= DIRECTIONS FOR THIS TASK =
Duplicate the lines between the one holding "Image resolution: width=387" and the one holding "Action: [522, 35]", inclusive.

═══ RECORD SET

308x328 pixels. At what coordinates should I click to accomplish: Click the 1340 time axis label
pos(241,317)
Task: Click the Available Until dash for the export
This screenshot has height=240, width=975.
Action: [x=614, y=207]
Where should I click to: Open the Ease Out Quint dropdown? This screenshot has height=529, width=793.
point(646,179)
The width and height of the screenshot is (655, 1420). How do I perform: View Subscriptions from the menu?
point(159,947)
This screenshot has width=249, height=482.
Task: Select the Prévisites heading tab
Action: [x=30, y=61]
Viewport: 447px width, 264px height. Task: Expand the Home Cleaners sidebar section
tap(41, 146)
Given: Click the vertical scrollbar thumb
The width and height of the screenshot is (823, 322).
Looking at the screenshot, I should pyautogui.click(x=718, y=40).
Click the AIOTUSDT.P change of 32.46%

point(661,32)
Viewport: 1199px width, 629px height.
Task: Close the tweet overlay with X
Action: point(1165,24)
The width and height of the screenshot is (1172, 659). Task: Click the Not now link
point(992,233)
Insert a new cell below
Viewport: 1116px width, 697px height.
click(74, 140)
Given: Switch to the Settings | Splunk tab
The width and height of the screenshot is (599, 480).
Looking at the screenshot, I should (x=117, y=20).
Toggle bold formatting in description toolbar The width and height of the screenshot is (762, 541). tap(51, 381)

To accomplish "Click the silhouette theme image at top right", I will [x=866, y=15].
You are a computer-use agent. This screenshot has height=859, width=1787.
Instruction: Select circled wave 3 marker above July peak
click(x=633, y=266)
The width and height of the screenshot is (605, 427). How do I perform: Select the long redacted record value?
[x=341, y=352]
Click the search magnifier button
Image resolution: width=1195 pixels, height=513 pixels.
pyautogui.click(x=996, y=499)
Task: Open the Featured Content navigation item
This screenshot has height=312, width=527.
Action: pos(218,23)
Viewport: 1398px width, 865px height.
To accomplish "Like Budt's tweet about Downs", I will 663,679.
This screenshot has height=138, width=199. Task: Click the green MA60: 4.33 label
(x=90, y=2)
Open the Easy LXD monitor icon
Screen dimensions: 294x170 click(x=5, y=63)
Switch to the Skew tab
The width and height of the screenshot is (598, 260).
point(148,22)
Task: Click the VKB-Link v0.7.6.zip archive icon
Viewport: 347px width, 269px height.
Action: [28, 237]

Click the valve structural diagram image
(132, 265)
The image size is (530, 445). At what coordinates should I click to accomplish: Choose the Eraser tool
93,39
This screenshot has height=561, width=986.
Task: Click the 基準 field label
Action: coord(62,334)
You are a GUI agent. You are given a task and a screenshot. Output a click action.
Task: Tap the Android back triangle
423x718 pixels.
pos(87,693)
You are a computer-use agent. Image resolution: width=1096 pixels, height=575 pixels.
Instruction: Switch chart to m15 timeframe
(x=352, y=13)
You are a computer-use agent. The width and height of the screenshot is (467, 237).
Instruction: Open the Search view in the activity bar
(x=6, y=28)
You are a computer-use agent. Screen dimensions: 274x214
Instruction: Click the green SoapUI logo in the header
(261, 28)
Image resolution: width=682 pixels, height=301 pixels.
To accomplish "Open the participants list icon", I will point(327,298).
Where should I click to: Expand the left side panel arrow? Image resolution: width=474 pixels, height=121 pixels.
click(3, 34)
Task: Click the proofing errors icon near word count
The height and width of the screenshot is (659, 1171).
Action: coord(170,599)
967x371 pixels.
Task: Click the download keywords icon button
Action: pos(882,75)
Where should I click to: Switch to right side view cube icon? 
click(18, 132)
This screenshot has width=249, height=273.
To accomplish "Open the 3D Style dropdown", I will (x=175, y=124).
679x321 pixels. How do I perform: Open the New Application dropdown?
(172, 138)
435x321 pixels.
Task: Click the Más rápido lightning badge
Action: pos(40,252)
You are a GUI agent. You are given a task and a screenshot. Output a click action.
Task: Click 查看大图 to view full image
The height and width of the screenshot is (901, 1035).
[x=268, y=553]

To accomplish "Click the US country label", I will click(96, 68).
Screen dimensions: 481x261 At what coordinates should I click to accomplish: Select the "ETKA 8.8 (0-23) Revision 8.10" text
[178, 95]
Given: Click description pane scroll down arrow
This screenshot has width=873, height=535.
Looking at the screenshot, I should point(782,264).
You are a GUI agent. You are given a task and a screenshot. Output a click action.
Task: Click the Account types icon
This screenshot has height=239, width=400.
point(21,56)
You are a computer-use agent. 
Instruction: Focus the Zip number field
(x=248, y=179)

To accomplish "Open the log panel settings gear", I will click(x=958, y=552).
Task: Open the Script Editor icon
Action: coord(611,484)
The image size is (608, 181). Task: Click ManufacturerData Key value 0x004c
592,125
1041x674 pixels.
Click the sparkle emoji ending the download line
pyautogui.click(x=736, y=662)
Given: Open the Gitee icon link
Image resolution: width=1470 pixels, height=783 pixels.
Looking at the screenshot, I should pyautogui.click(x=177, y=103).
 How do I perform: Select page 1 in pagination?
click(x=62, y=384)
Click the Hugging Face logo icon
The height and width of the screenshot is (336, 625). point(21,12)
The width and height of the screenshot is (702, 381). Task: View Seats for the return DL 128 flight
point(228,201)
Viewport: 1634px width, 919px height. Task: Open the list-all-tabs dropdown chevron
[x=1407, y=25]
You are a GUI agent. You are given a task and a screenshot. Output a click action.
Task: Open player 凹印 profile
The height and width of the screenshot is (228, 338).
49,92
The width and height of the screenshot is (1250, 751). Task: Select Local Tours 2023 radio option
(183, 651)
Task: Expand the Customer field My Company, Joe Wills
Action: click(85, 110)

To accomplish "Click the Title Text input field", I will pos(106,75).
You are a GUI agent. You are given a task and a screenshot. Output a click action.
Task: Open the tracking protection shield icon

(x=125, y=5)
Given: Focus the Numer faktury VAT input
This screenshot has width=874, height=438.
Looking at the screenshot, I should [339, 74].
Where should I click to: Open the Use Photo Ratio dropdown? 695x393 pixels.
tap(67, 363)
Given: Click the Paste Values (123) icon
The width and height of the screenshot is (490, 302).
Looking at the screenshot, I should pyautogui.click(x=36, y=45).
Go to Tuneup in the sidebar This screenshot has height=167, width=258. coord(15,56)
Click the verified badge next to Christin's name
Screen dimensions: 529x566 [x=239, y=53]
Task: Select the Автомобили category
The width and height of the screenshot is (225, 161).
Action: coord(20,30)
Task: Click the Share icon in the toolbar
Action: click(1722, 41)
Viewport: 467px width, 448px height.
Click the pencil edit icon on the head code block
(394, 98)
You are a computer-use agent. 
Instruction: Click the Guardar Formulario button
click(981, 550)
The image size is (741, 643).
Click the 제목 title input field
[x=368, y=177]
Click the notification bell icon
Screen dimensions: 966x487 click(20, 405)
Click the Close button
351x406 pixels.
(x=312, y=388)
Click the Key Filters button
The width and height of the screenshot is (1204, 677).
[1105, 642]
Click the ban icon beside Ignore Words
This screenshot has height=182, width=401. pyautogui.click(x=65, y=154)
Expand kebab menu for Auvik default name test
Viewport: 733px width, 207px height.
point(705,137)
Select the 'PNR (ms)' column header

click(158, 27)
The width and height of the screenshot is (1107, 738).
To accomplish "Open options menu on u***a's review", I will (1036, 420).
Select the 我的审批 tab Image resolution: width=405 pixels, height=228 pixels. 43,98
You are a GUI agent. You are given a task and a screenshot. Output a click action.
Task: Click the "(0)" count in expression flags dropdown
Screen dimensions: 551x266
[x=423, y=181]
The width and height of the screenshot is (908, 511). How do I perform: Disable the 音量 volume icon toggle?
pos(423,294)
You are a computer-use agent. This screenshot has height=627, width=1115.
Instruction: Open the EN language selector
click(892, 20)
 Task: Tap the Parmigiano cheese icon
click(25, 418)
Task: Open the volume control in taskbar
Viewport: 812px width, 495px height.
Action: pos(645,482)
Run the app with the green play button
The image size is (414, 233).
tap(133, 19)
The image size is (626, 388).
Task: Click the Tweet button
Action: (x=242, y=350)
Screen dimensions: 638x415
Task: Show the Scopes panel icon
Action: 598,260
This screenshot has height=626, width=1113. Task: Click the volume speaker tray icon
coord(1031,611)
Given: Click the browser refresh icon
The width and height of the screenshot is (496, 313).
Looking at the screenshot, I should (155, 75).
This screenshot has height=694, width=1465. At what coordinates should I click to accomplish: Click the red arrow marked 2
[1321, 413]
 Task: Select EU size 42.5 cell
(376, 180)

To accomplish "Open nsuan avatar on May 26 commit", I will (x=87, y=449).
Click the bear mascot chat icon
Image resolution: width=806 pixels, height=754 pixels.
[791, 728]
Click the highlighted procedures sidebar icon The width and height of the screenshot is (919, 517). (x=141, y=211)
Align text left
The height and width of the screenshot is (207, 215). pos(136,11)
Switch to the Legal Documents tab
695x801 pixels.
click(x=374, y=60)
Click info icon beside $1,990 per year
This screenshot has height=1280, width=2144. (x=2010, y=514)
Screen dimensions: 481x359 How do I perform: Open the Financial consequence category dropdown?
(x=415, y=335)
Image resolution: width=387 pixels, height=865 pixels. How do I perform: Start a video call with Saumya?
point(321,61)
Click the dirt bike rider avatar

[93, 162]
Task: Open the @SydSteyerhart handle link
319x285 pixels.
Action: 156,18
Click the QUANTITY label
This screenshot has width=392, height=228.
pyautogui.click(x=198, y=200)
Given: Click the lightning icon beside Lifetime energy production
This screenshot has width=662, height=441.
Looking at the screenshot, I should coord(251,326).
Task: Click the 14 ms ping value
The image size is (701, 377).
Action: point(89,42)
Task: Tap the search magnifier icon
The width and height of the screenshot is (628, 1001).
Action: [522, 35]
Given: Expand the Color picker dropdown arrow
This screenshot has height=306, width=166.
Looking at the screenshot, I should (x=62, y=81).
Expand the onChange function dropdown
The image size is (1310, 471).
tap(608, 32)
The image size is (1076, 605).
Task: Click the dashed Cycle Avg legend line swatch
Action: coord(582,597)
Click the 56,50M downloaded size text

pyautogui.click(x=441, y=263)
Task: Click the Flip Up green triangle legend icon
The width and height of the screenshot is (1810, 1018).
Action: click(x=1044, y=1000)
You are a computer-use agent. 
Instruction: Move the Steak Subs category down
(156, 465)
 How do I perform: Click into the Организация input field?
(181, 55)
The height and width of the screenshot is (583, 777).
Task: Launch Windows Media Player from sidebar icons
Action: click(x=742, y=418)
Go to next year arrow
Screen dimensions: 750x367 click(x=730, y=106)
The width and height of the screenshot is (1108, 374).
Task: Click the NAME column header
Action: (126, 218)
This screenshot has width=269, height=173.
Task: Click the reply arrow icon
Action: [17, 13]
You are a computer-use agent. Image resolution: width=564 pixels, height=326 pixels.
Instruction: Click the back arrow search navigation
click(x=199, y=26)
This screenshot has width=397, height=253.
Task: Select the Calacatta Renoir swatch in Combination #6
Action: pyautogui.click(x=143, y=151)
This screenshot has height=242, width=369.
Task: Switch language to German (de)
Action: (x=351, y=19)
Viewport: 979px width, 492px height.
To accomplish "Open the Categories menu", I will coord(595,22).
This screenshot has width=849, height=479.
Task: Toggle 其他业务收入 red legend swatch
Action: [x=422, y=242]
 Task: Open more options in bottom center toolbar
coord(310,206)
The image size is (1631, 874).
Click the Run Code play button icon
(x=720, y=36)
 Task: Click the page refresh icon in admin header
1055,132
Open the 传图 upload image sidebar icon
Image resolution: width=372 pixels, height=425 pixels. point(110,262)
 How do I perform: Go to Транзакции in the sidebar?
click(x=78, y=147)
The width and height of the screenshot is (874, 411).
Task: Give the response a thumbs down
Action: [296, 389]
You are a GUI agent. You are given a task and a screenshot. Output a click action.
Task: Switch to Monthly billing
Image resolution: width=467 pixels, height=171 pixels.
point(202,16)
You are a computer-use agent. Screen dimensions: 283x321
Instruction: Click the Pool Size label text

══════

= PROBLEM SOLUTION =
Image resolution: width=387 pixels, height=865 pixels. How do I perform: Start a video call with Saumya?
point(321,61)
Click the dirt bike rider avatar

[93, 162]
Task: Open the @SydSteyerhart handle link
319x285 pixels.
Action: 156,18
Click the QUANTITY label
This screenshot has width=392, height=228.
pyautogui.click(x=198, y=200)
Given: Click the lightning icon beside Lifetime energy production
This screenshot has width=662, height=441.
Looking at the screenshot, I should coord(251,326).
Task: Click the 14 ms ping value
The image size is (701, 377).
Action: point(89,42)
Task: Tap the search magnifier icon
The width and height of the screenshot is (628, 1001).
Action: [522, 35]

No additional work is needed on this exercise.